(Stored data)
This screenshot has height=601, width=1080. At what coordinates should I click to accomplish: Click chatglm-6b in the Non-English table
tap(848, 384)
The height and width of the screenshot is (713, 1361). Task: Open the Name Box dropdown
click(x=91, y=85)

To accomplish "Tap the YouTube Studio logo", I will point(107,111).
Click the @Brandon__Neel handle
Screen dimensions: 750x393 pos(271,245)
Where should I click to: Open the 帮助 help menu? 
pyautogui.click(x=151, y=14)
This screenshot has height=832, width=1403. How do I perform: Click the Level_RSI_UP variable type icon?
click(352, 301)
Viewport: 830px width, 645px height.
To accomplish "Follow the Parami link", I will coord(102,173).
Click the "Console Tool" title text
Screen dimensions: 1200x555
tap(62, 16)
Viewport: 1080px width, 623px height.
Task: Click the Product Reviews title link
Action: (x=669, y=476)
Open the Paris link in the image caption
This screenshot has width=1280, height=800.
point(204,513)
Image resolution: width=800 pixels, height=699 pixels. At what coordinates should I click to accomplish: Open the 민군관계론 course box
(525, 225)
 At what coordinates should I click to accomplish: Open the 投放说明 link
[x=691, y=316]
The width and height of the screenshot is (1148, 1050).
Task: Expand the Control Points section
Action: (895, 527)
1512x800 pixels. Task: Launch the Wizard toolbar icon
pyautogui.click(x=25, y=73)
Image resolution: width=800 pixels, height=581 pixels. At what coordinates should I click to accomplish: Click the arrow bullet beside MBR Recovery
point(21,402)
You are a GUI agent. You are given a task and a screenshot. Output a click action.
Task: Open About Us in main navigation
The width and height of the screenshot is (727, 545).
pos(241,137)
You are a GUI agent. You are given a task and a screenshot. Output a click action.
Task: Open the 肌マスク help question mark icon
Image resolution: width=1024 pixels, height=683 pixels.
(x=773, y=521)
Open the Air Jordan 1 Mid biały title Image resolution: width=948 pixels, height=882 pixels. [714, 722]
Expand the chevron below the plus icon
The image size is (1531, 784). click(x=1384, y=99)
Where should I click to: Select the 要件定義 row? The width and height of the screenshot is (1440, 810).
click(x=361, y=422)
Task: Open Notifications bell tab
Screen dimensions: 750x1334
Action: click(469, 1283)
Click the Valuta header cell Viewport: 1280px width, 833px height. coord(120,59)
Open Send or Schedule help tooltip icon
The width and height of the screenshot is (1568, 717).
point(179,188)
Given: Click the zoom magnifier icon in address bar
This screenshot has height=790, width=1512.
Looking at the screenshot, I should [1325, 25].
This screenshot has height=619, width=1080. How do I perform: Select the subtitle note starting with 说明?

▸ **TASK**: Set down nothing but the lines from the one containing "At what coordinates should I click to accomplish: Open the 投放说明" through the end of the entries above, exactly as written, both ends counted.

▸ **ANSWER TO THE PROBLEM**:
 At what coordinates should I click to accomplish: Open the 投放说明 link
[x=691, y=316]
The width and height of the screenshot is (1148, 1050).
Task: Expand the Control Points section
Action: (895, 527)
1512x800 pixels. Task: Launch the Wizard toolbar icon
pyautogui.click(x=25, y=73)
Image resolution: width=800 pixels, height=581 pixels. At what coordinates should I click to accomplish: Click the arrow bullet beside MBR Recovery
point(21,402)
You are a GUI agent. You are given a task and a screenshot. Output a click action.
Task: Open About Us in main navigation
The width and height of the screenshot is (727, 545).
pos(241,137)
You are a GUI agent. You are given a task and a screenshot. Output a click action.
Task: Open the 肌マスク help question mark icon
Image resolution: width=1024 pixels, height=683 pixels.
(x=773, y=521)
Open the Air Jordan 1 Mid biały title Image resolution: width=948 pixels, height=882 pixels. [714, 722]
Expand the chevron below the plus icon
The image size is (1531, 784). click(x=1384, y=99)
Where should I click to: Select the 要件定義 row? The width and height of the screenshot is (1440, 810).
click(x=361, y=422)
Task: Open Notifications bell tab
Screen dimensions: 750x1334
Action: click(469, 1283)
Click the Valuta header cell Viewport: 1280px width, 833px height. coord(120,59)
Open Send or Schedule help tooltip icon
The width and height of the screenshot is (1568, 717).
point(179,188)
Given: Click the zoom magnifier icon in address bar
This screenshot has height=790, width=1512.
Looking at the screenshot, I should [1325, 25].
This screenshot has height=619, width=1080. How do I perform: Select the subtitle note starting with 说明?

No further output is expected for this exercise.